The old guy passed one of the family booths and, for a moment, the father looked up from his iPhone, looking about himself as if he’d felt a draught, or sensed someone walking over his grave.
Rufus saw all this, trapped in the hyper-aware moment of the song and flow.
He saw the old guy freeze, slowing imperceptibly, like an antelope sensing a lion.
The father shivered slightly, shook his head, said something to his kids, and then returned to his email, calendar or whatever else he was doing with his phone.
The old guy resumed that slow, magnetic motion.
Rufus was glad of the music, the amplification; fearing that, were he able to hear them, they would sound all too much like cockroaches chittering across a clean hospital floors.
* * *
Rufus decided to cut the set short, he’d played long enough for the moment and could justify a break.

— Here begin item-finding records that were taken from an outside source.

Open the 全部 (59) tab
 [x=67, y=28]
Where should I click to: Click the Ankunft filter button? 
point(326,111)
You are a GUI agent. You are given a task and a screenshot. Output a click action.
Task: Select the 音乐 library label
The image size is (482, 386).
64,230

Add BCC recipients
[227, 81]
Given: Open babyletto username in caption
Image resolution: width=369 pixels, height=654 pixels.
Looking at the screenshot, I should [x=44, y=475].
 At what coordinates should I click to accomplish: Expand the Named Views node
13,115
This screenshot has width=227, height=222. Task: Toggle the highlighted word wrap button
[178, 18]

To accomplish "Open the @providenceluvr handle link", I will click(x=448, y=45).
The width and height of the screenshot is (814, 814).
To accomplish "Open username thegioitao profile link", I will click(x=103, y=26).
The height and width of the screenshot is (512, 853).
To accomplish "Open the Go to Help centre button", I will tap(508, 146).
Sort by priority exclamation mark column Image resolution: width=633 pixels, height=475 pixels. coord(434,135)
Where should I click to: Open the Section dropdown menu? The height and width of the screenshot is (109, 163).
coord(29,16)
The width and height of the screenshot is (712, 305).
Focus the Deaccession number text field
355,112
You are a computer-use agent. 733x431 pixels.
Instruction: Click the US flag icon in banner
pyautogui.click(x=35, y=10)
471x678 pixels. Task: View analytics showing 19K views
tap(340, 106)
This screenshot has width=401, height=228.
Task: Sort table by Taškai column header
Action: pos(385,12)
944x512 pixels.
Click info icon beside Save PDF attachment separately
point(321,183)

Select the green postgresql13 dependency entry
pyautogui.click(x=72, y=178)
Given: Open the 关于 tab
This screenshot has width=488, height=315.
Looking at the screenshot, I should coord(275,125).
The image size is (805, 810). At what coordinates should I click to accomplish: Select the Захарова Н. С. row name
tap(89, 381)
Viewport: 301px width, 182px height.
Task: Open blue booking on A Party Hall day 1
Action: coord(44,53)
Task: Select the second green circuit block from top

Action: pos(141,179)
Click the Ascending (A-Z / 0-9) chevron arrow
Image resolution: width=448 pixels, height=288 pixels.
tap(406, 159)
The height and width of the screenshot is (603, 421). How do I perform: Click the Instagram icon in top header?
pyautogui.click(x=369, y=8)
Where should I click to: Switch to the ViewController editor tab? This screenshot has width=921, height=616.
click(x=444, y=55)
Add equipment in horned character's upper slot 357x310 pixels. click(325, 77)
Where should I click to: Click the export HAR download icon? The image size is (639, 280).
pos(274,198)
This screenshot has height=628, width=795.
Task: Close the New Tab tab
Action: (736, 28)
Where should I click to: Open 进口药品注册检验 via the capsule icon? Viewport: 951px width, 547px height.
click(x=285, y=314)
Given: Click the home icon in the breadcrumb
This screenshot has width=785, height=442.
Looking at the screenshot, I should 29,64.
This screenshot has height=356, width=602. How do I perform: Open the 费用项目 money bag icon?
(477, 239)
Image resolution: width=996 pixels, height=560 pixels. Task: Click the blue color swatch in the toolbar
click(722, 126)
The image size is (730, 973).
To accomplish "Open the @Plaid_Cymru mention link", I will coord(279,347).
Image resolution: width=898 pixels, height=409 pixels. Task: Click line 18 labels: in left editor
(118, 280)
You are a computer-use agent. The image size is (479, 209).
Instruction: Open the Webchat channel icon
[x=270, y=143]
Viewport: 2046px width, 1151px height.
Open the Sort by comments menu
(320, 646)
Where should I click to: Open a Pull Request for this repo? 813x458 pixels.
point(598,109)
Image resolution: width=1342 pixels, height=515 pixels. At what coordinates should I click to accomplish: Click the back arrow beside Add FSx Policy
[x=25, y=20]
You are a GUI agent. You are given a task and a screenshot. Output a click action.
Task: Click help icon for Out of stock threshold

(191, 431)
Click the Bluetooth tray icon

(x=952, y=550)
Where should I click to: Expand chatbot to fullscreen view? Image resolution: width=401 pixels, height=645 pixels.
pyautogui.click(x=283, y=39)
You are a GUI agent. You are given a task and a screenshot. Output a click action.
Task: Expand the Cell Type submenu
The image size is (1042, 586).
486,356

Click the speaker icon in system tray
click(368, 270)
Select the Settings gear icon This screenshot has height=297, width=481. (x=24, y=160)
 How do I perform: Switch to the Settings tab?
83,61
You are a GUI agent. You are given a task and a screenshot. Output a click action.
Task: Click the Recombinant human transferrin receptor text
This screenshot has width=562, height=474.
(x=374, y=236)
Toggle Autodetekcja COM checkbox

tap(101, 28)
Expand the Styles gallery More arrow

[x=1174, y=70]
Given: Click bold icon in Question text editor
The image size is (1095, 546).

He launched into his final song, once again feeling the deep, throbbing tug of the music; strong sense-memory of Danni’s back yard, of dancing in candlelight, dropping to the ground and feeling the music through hard-packed earth.
She changed, he thought, Danni changed.
His eyes snapped open and he scanned the audience, growing a little frantic beneath the song.
No. There she was, stepping out of the bathroom.
She glanced his way, eyes meeting his own.
Smiled.
She was still Danni.
Movement.
In the herd, in the colours of the music, movement.
Heads turning to look at Danni. Just a few. The old guy, make-up lady, Budweiser Boy.
Danni passed them all. As she drew level with Budweiser Boy he reoriented himself slightly, blocking her path. She stopped, looked at him.
No! Rufus thought. Don’t! Don’t talk to him!
Budweiser Boy’s face twisted into an ingratiating smile; louche, lascivious. He said something to her and she shook her head. Rufus couldn’t see her face; somehow knew she would not be smiling.
As she moved to pass Budweiser Boy, his hand moved to her shoulder and there was something in the gesture, something cold, something possessive, something almost predatory that Rufus felt a shock move through him; pulse exploding.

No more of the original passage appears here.